All academic research is bound by an ethical code that is concerned with protecting the rights of human subjects, explicated in guidelines such as the Belmont Report and enforced by the review boards of academic institutions and other governing bodies [ 7 ]. However, it is important to consider the ways in which crowdsourced research conducted through online platforms has implications for both general research ethics and gig work. MTurk provides a unique population of independent contractors with aspects that differentiate it from other types of research participants and other types of employees, which can provide novel and useful information for both groups. MTurk allows Workers to explicitly sign up for a marketplace with the opportunity to complete tasks for pay at their own discretion. This exerts a certain market pressure on Workers that is analogous to traditional labor halls for union members seen in the industrial era [ 8 , 9 ]. This labor model has also seen a renaissance with day laborers in the agriculture and logistics industries [ 10 ]. This analogy can be applied to many online marketplaces such as Prolific, Upwork, and Fiver; however, we have chosen MTurk for this study based on its’ prevalent usage for social science research and the researchers’ direct payment of participants. Other types of online research panels obtain participants from many different sources with varying types of rewards or compensation (e.g., game tokens and points toward gift cards) that does not typically align with the labor hall model. In these cases, researchers may not have direct knowledge of type and level of participant incentives, but instead pay the crowdsourcing platform for the collection of a panel. This type of compensation has more definitive ethical violations than the nuances afforded by the labor market created on the MTurk platform. Thus, MTurk represents a unique subset of research participants that are also gig economy workers. This conceptualization necessarily benefits from previous research on work motivation, behavior and attitudes.

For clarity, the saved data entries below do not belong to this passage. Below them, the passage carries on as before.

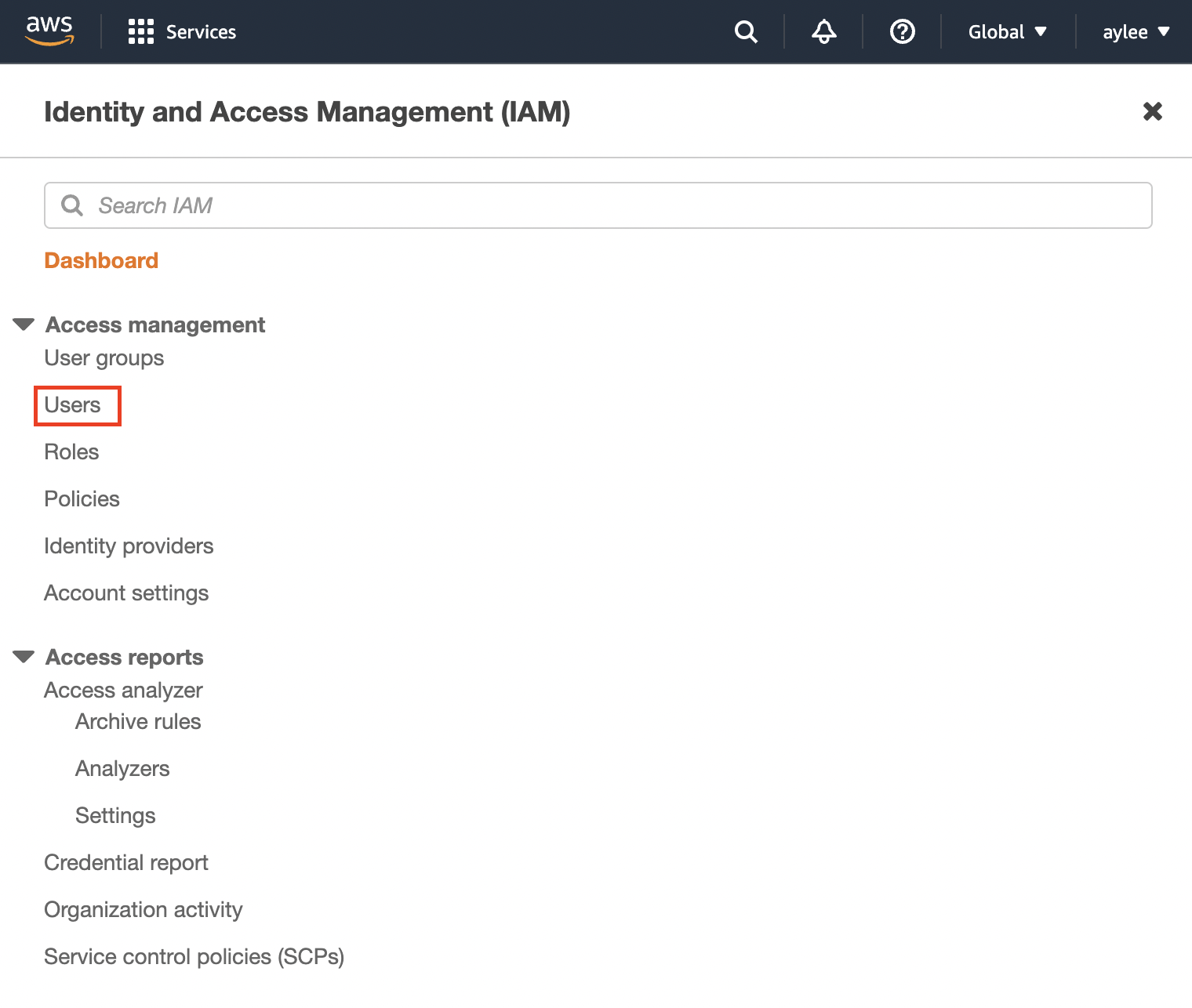This screenshot has height=1008, width=1192.
Task: Click the AWS logo home icon
Action: [49, 31]
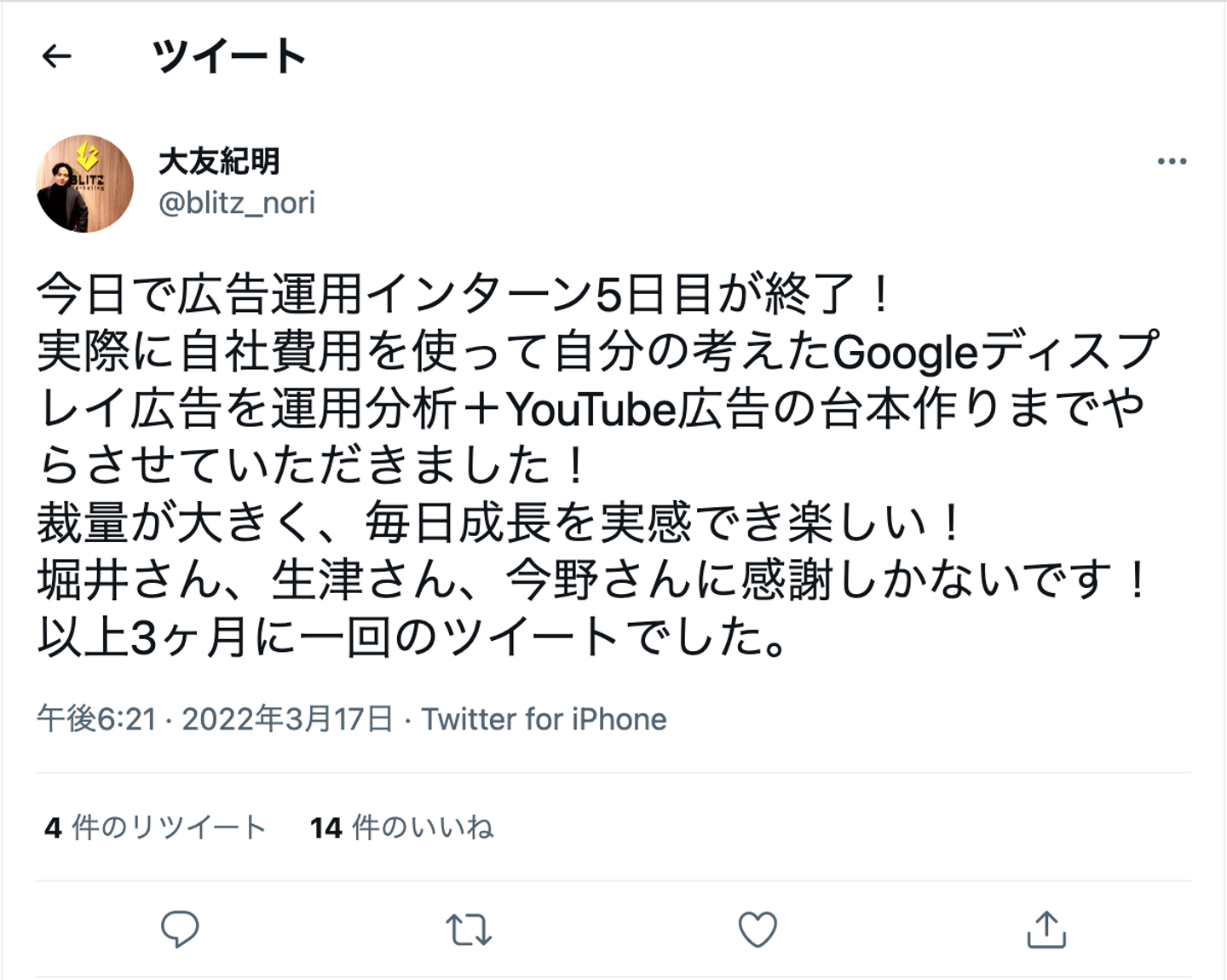Click the Twitter for iPhone source link
Screen dimensions: 1227x980
click(544, 720)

The work motivation literature [ 11 ] suggests that of the many relevant factors that may determine motivation, pay and expectations about pay stand out as especially relevant. Locke, Feren, McCaleb, Shaw, and Denny [ 12 ] argued, “No other incentive or motivational technique comes even close to money with respect to its instrumental value” (p. 379). Thus, we seek to understand the effect of pay on crowdsourced worker-participant behavior. We focused on the special case of a longitudinal study in which participants must return on a separate occasion to explore how pay affects worker-participant performance (i.e., data quality), satisfaction, and attrition.

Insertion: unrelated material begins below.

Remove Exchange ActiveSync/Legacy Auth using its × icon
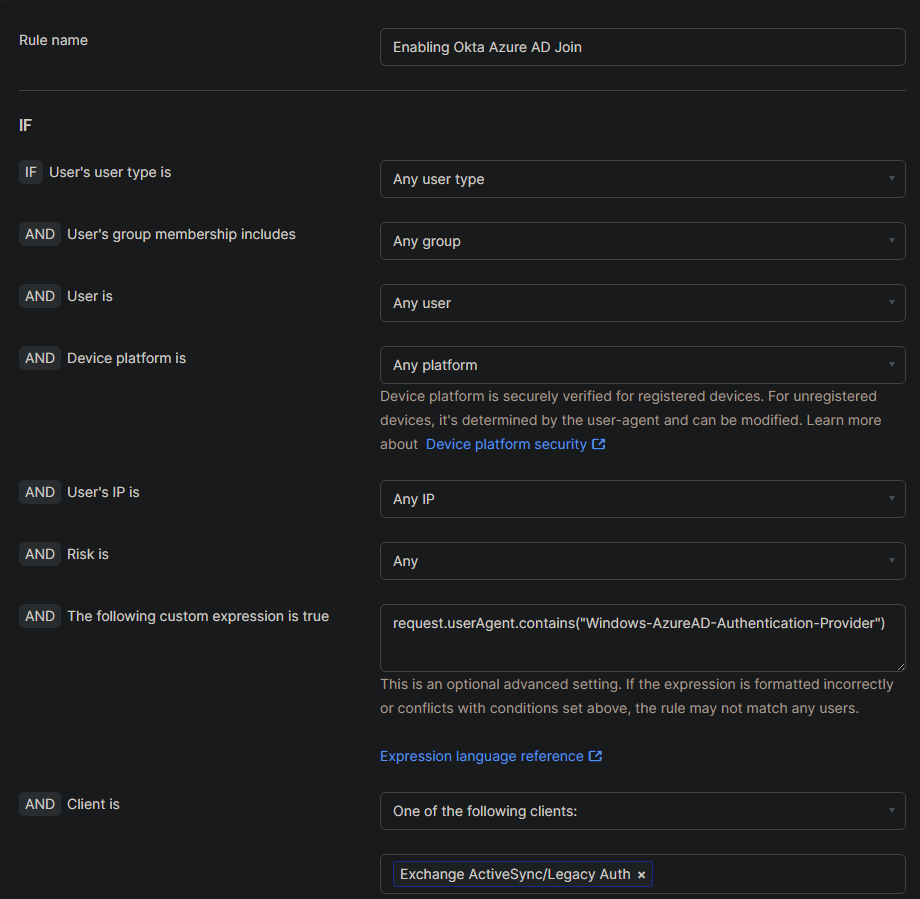 [x=641, y=874]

Since the creation of MTurk in 2007, researchers have explored how pay influences behavior in crowdsourced work marketplaces. In an early study, Buhrmester et al. [ 3 ] found that relatively higher pay rates (50 cents vs 5 cents) resulted in faster overall data collection time, with no major differences in data quality as assessed by scale reliability. Litman, Robinson, and Rosenzweig [ 13 ] found that monetary compensation was the highest-rated motivation for completing a research study among US-based Workers, contrary to findings just four years prior [ 3 ]. A recent poll found that on average MTurk Workers estimated fair payment hovered just above the United States minimum wage ($7.25/hr), up from the previous standard of $6/hr [ 14 ]. The MTurk community is evolving over time, and the norms and expectations for pay have changed, with new tools constantly emerging to meet Workers’ demands for fair pay (e.g., Turkopticon, TurkerView).

As Workers develop more employee-like identities, we argue that they follow patterns explicated in pay-for-performance theory [ 15 ]. Pay predicts a number of goal-directed behaviors because it supports physiological and safety needs [ 16 ]. Classic studies have found that pay for performance leads employees to increased productivity [ 12 , 17 ]. Aligned with this evidence on the extrinsic motivation provided by pay, we hypothesize:

Hypothesis 1: Base pay, pay increases, and total pay positively affect the performance of worker-participants as measured by indicators of data quality.

Although pay is often critical to work motivation, meta-analytic findings suggest that in traditional forms of work, pay is only slightly related to job satisfaction [ 18 ] and performance [ 19 ]. In short, pay might encourage worker-participants to exert just enough effort to be compensated and no more. Compensation is better considered a multifaceted issue in which the level of compensation matters, but so too do worker-participants’ expectations and their understanding of their compensation. In most organizations, many aspects of the employment relationship are left unstated, yet form a psychological contract between the employee and employer [ 20 – 22 ]. Each party, the employee and employer, holds beliefs about what they expect from the other and what they are obligated to provide in return [ 22 ]. Contractual beliefs come in part from schema, norms, and past experiences [ 21 ]. When the employer and employee hold mutual beliefs, effective performance, feelings of trust and commitment, and reciprocity follow [ 22 ]. This contract is an important framework within which to understand compensation.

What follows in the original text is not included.